Thursday, December 11, 2008

SEWRPC's One-Man Development Section Speaks Volumes About Agency's Limitations

The other day I posted an item about stale and inaccurate data in the economic development profile created by the Southeastern Wisconsin Regional Planning Commission for the City of Milwaukee.

You would think that economic development would be a basic priority and theme at a regional planning agency whose territory includes more than one-third of the state's population, its largest city, and a host of issues that have development at their core.

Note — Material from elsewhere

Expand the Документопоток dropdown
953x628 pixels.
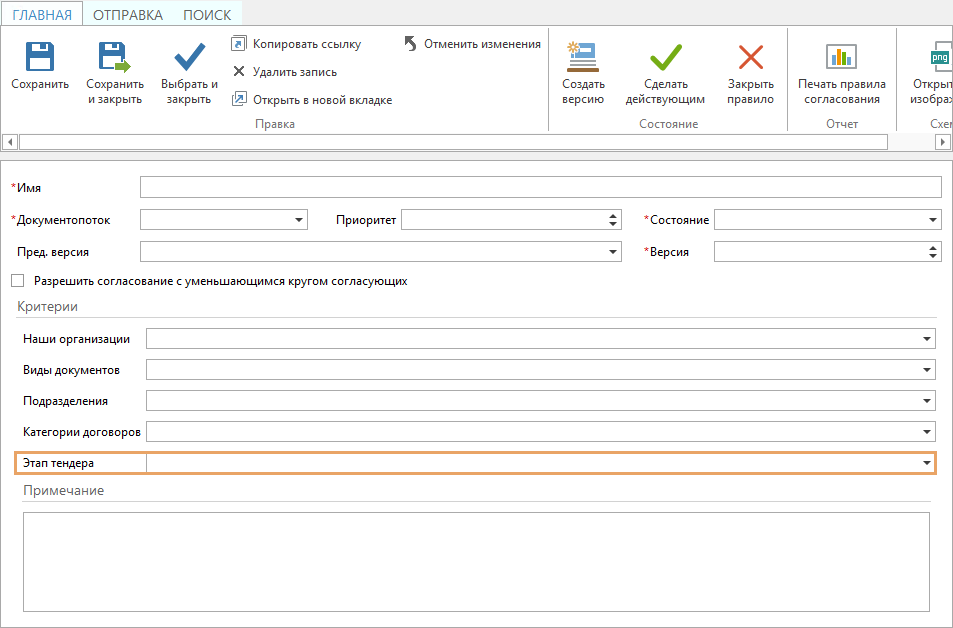tap(300, 220)

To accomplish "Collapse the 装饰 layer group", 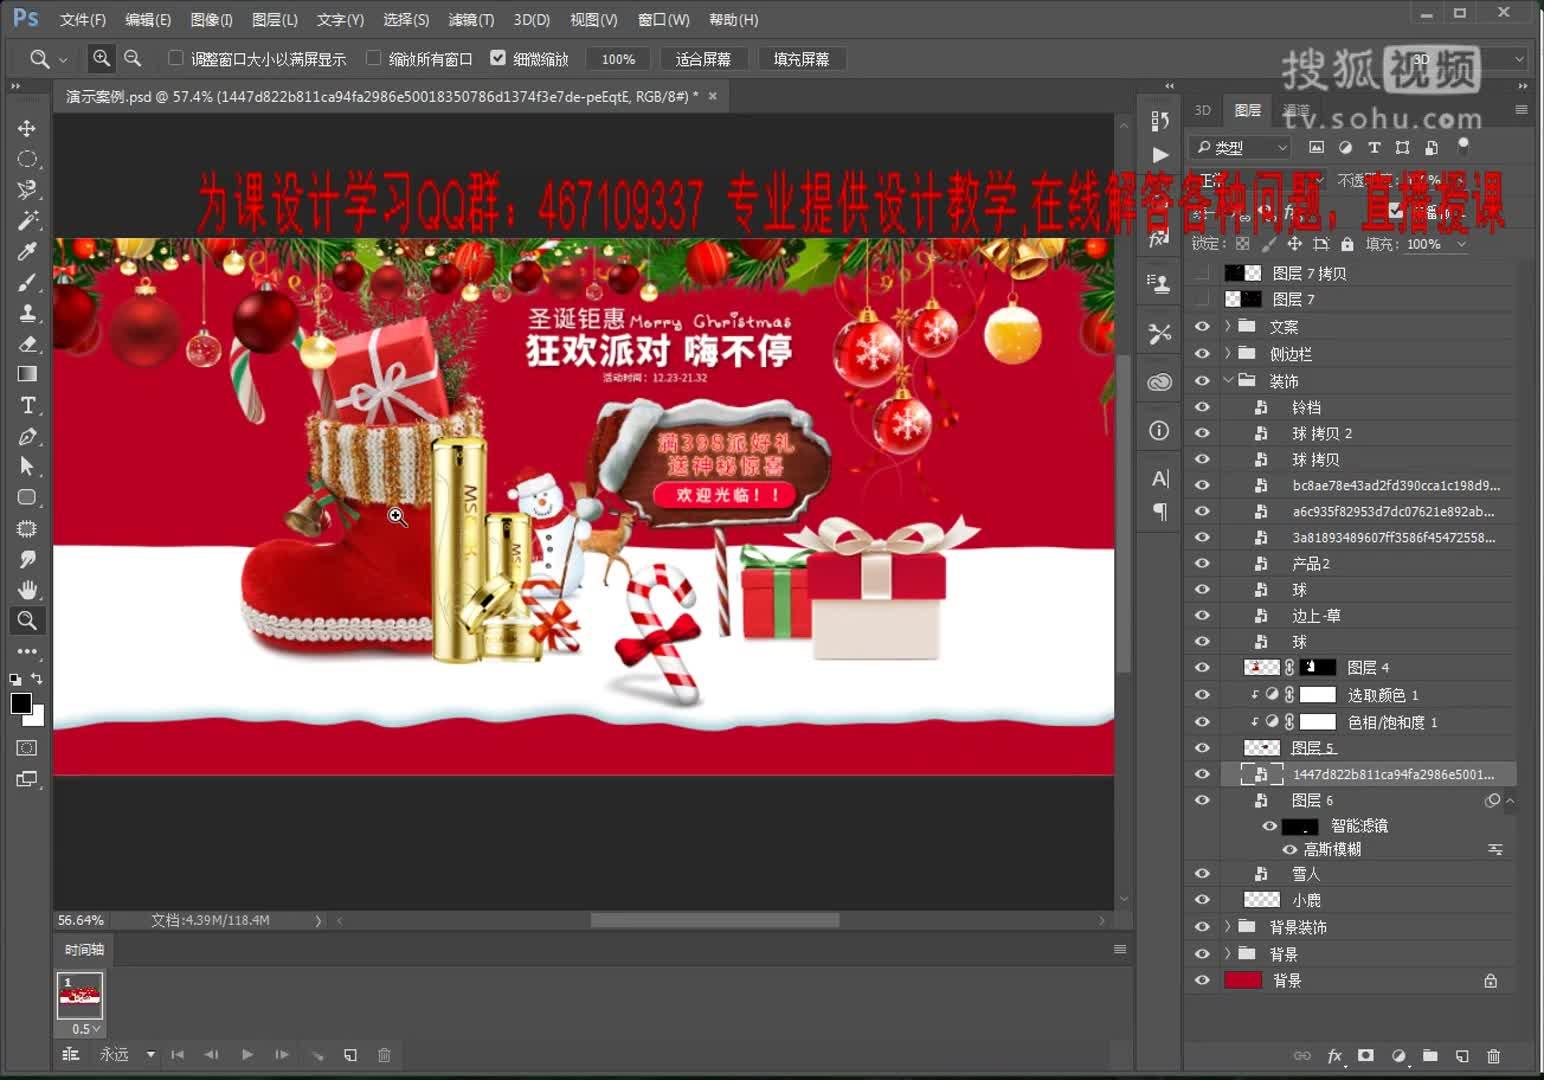I will click(1228, 380).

I took a look Wednesday at the roster at this agency with its more-than-$7 million-annual, all-public-funded-budget that is posted on the agency website, and see that the economic development planning section has one employee, a chief economic planner.

One staffer, out of 77.

This is a management issue. A commission issue: where is the rest of the team?

Link here.

Any wonder that the public/private M-7 collaborative got created a few years ago?

Again I ask: what is the City of Milwaukee getting out of this seven-county planning operation, to which it sends more than $200,000 annually through the County's more than $400,000 property tax payment to SEWRPC?

How can you have an effective regional agenda refined and pushed at SEWRPC that could be relevant to Milwaukee, Racine, Kenosha, West Allis, West Milwaukee and other cities with employment and related challenges if the regional planning agency devotes token resources to the subject matter?

The region's cities, suburbs, villages and towns all suffer under such a laissez-faire approach.

And isn't this really a lens through which the big picture out at SEWRPC can be viewed: economic development and other overarching themes and parameters missing from big SEWRPC studies, like the pending water supply plan, because the agency approaches things piecemeal - - except that studies must validate the now-archaic, sprawl-inducing master Land Use Plan.

With economic news and change breaking and breaking out daily, with a new green economy offering development possibilities to those on the cutting edge, and with so many pressing economic needs in the region, how could SEWRPC have but one economic development staffer on board without people reading "Missed Opportunities" into the SEWRPC mission statement?

And seeing that reality in the mix of reasons why the agency needs a more contemporary, action-oriented agenda, with energized staffers hired or unleashed by bold new managers - - outcomes that Milwaukee can only achieve with its planning dollars through a new agency that puts cities and people first.

1 comment:

Anonymous said...

M-7 is a joke like SEWRPC a good old boy network that does little more then lives off the tax payers dime.